The laboratory markers are markedly abnormal, including significantly elevated inflammatory markers, such as CRP, ESR, and ferritin. There are commonly abnormal coagulation markers such as fibrinogen and D-dimer levels, with hyponatremia, hypoalbuminemia, thrombocytopenia, and lymphopenia. B-natriuretic peptide and troponin levels are frequently elevated as well.

MIS-C’s cardiac connection

Cardiac involvement in MIS-C is common. Approximately 50% of patients develop acute left ventricular systolic dysfunction, and less often coronary artery dilation and/or aneurysms and arrhythmias, including various degrees of heart block.

The treatment for MIS-C includes the acute management of shock, anti- inflammatory treatment, and thromboprophylaxis. While there is practice variation among institutions, the vast majority of patients fortunately respond quickly. In the largest case series published by the CDC, the median length of stay was 6 days, although the published mortality rate is currently around 1% to 2%.

Anti-inflammatory treatment typically involves intravenous immunoglobulin (IVIG), similar to the regimen used to treat Kawasaki disease, despite the differences between MIS-C and Kawasaki disease. Various steroid regimens are common, in conjunction with IVIG, and additional agents are available for refractory cases. Thromboprophylaxis includes low-dose aspirin and additional anticoagulation in certain inpatient situations, such as those deemed to be high risk for venous thromboembolism.

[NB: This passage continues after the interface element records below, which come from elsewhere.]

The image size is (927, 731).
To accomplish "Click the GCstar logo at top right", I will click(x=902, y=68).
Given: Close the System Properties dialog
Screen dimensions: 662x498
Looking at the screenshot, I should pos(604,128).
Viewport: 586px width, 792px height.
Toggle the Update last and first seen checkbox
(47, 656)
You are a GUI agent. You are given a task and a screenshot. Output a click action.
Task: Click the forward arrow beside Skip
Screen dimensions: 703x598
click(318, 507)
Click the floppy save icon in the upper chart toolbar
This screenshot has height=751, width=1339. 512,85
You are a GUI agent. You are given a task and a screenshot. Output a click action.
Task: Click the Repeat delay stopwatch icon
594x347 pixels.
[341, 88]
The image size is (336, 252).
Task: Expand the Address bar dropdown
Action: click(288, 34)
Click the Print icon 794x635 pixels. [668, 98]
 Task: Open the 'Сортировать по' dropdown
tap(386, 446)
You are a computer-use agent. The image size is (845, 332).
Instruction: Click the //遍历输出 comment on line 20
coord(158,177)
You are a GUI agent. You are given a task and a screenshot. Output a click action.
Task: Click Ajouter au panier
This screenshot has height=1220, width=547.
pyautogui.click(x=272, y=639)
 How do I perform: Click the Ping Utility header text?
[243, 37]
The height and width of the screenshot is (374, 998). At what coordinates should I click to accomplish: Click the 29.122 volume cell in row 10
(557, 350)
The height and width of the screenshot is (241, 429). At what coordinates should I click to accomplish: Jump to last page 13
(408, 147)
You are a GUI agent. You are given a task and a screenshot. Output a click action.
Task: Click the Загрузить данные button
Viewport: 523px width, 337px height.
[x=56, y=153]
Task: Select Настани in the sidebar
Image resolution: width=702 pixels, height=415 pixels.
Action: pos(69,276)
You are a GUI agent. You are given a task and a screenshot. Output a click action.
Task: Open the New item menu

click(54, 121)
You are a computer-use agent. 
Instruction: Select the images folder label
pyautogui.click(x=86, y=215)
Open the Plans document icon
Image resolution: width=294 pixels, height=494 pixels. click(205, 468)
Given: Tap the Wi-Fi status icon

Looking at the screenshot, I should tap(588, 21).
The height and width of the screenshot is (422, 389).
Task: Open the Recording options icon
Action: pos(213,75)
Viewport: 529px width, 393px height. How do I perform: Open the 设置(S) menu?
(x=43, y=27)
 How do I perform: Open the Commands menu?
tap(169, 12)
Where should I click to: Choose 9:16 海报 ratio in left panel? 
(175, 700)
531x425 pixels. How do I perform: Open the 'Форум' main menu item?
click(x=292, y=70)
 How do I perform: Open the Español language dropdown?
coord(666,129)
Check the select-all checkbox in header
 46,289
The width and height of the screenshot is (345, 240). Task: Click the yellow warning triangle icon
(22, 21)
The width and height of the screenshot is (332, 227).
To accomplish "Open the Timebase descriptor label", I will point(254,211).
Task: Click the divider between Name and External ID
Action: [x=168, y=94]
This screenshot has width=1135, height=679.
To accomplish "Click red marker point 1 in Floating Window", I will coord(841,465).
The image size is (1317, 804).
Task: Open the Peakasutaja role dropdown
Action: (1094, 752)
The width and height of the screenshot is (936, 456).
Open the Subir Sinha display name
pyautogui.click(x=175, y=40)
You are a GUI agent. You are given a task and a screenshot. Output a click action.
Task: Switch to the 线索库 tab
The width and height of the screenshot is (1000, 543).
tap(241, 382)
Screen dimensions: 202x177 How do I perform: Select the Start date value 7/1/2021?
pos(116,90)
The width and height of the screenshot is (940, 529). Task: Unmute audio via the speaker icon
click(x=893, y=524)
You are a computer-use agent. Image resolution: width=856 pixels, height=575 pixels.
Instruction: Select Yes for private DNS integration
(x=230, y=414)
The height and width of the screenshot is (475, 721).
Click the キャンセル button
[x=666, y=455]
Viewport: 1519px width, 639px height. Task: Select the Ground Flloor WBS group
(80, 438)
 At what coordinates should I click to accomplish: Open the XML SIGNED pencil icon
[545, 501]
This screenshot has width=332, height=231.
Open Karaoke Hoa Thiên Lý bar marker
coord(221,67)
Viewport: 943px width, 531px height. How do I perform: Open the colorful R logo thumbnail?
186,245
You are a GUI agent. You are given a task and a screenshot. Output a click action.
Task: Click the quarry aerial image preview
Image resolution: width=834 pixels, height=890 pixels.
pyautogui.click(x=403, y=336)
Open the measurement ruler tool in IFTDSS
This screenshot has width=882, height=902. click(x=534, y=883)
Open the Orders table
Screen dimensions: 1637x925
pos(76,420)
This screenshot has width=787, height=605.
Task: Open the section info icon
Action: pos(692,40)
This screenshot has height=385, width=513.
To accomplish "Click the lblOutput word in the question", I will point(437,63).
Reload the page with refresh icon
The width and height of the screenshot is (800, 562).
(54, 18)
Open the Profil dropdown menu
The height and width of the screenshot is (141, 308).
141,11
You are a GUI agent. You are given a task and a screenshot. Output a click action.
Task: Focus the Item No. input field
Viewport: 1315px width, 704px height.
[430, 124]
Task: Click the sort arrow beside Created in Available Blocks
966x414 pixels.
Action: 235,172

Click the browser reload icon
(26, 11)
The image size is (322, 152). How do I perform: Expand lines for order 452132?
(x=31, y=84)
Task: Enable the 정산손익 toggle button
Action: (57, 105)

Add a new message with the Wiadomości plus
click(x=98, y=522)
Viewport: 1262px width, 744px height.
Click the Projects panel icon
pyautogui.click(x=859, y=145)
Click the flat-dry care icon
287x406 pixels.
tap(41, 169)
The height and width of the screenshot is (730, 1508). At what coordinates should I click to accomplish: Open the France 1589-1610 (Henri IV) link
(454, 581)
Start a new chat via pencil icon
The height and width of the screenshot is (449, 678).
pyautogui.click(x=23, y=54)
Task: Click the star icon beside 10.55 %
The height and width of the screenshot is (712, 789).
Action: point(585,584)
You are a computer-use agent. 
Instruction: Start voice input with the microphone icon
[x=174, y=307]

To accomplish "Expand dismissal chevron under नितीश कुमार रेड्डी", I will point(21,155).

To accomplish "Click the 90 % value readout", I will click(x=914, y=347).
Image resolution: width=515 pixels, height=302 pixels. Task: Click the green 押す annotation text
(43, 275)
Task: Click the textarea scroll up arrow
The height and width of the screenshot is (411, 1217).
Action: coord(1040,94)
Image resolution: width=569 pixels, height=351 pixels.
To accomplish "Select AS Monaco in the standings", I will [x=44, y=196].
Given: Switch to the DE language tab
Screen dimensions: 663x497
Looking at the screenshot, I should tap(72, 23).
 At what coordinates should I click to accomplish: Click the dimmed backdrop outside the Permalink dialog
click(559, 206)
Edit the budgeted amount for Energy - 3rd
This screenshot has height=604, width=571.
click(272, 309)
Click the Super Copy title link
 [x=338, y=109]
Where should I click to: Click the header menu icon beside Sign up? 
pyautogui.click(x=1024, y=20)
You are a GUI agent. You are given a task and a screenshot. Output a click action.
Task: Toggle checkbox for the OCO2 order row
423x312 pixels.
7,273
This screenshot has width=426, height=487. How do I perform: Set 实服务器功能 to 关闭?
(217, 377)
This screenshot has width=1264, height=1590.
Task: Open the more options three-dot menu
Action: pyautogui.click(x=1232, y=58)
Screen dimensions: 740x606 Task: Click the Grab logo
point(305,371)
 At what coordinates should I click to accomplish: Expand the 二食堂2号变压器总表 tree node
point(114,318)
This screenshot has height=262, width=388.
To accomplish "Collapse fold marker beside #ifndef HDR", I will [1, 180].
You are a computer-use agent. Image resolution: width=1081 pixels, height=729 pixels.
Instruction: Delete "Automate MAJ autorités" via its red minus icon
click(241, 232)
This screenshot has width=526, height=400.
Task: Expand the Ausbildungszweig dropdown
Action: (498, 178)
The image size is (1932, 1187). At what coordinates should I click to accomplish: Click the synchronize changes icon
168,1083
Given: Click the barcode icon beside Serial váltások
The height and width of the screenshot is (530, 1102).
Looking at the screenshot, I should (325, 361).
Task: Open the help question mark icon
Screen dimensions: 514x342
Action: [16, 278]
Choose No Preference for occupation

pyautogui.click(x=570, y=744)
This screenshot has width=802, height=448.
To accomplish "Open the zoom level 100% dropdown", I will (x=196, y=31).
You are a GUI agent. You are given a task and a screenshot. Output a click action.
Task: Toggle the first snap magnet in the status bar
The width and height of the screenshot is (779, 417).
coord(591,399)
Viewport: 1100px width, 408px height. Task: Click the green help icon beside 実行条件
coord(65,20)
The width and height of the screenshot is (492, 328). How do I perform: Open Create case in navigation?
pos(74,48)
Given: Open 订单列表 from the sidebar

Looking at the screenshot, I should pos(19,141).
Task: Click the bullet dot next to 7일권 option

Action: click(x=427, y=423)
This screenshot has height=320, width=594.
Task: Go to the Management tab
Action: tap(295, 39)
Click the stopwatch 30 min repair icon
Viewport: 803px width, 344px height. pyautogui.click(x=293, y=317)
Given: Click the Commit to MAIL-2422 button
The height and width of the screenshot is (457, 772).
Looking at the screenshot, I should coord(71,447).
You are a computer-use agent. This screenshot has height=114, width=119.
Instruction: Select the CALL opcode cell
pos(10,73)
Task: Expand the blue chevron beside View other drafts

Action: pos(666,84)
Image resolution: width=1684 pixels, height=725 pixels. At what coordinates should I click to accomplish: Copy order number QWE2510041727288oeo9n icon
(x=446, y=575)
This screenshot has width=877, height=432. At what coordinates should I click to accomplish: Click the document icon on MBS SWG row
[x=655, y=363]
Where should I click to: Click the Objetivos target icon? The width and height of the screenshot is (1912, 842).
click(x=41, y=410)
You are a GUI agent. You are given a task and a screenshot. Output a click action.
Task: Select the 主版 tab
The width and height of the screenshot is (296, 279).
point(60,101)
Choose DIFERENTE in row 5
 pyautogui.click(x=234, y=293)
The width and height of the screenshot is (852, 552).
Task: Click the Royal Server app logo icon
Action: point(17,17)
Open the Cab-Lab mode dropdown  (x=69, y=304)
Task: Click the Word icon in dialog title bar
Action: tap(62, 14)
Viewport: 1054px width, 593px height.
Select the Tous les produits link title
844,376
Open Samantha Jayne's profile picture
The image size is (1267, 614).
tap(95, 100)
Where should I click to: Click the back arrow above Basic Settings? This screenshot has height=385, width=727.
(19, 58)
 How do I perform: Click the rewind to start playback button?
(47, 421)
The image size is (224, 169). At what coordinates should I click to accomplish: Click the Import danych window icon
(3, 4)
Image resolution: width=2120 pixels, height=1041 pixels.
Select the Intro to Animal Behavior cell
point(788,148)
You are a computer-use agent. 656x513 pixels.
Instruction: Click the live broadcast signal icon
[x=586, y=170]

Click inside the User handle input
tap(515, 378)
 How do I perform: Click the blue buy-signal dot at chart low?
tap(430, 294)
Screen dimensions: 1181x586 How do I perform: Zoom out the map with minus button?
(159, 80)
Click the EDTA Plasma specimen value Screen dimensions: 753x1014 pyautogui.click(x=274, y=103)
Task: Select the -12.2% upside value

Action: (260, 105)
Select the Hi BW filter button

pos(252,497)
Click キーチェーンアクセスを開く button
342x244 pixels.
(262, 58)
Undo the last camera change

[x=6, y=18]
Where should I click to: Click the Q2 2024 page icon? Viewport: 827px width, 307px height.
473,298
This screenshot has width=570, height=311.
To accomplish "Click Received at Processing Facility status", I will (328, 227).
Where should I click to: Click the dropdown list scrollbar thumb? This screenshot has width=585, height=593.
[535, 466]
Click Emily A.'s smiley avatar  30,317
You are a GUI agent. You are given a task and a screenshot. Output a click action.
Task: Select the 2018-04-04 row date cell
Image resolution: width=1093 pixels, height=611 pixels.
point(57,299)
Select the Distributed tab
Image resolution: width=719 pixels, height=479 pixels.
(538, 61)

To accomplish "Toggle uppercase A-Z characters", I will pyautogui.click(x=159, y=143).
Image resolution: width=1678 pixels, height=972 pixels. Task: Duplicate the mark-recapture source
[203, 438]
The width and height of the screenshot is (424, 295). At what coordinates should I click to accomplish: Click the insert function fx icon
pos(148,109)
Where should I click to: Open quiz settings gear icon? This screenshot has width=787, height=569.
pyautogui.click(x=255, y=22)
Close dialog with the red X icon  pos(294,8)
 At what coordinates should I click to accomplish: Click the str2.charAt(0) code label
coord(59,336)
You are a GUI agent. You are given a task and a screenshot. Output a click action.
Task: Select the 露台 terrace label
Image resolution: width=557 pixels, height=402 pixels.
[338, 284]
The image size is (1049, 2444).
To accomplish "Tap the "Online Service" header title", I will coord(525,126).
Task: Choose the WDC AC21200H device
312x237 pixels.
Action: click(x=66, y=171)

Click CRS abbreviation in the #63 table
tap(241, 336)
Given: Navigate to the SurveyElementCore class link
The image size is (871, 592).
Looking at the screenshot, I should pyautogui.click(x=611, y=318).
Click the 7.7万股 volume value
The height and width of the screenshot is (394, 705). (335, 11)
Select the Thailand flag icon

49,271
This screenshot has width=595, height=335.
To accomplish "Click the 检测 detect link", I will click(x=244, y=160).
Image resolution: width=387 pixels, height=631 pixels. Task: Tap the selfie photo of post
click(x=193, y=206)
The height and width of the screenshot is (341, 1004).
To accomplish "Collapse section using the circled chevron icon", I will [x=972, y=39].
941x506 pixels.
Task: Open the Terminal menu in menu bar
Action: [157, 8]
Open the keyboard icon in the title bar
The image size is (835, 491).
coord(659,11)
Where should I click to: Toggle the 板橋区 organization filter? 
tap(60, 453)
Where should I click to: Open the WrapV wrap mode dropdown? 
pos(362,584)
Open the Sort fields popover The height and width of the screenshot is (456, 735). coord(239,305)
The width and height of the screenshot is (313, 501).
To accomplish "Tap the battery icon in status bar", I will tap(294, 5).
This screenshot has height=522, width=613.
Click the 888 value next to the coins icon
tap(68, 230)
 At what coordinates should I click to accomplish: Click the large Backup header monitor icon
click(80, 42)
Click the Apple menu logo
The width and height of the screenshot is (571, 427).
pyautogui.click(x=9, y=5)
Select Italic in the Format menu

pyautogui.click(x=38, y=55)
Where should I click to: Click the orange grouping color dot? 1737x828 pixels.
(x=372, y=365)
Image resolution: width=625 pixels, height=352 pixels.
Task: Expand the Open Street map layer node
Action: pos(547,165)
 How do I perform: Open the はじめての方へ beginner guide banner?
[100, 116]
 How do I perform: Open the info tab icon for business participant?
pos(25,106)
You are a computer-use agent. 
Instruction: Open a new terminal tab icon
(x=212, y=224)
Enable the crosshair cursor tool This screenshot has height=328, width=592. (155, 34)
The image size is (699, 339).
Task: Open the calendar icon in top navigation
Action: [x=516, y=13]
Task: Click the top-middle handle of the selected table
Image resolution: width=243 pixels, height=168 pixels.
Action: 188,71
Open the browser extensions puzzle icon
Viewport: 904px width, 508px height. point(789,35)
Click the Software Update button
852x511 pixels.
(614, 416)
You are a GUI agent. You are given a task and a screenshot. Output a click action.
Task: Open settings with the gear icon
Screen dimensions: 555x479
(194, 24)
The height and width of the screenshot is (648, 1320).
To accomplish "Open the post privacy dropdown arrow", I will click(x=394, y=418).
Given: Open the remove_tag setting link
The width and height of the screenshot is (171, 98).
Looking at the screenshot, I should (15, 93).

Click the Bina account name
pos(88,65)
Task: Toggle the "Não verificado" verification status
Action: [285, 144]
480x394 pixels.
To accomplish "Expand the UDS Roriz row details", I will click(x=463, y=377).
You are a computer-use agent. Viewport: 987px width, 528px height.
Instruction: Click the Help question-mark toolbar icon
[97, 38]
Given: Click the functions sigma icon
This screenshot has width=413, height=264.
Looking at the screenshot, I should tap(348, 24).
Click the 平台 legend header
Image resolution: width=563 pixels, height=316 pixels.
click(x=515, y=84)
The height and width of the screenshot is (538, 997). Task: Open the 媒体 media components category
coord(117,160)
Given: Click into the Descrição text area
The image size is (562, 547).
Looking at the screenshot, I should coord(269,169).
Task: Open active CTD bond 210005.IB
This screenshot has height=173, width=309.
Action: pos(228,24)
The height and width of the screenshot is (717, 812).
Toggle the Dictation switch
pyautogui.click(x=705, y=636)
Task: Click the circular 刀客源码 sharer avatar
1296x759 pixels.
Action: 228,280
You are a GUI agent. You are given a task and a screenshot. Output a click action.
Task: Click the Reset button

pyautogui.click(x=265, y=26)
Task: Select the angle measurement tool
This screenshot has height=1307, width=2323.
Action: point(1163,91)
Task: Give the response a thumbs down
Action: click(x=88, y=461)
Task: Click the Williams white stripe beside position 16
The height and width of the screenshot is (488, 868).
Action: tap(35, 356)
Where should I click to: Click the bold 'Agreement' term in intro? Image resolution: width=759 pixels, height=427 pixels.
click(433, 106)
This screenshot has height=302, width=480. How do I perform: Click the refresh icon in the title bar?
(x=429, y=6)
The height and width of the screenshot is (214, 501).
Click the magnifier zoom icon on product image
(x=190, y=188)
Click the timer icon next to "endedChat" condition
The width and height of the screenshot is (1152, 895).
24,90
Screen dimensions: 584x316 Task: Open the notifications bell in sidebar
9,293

There are a variety of specialties involved in the management of patients with MIS-C, and CHOP’s multidisciplinary clinical pathway for the evaluation of possible MIS-C can be located online: We are actively evaluating the long-term cardiac manifestations of children with MIS-C and are a participating center in the National Heart, Lung, and Blood Institute (NHLBI) study through the Pediatric Heart Network: Long-Term Outcomes after the Multi-system Inflammatory Syndrome In Children (MUSIC).

Our patient in the above case presentation was treated with IVIG and methylprednisolone on admission. She had slightly elevated BNP and troponin levels, but normal echocardiograms with no ventricular dysfunction and normal coronary arteries. She clinically improved quickly and remains asymptomatic at home with her family, with ongoing cardiology follow-up.

References and suggested readings

Elias M, McCrindle B, Larios G., et al. Management of multi-system inflammatory syndrome in children associated with COVID-19: a survey from the International Kawasaki Disease Registry. CJC Open. 2020;2(6):632-640.

Vella LA, Giles JR, Baxter AE, et al. Deep immune profiling of MIS-C demonstrates marked but transient immune activation compared to adult and pediatric COVID-19. Sci Immunol. 2021;6(57):eabf7570.

Matsubara D, Kauffman HL, Wang Y, et al. Echocardiographic findings in pediatric multi-system inflammatory syndrome associated with COVID-19 in the United States. J Am Coll Cardiol. 2020;76(17):1947-1961.

Godfred-Cato S, Bryant B, Leung J, et al. COVID-19-associated multi-system inflammatory syndrome in children – United States, March-July 2020. MMWR Morb Mortal Wkly Rep. 2020;69:1074-80.

Henderson LA, Canna SW, Friedman KG, et al. American College of Rheumatology Clinical Guidance for multi-system inflammatory syndrome in children associated with SARS-CoV-2 and hyperinflammation in pediatric COVID-19: Version 2. [Published online ahead of print, December 5, 2020.] Arthritis Rheumatol.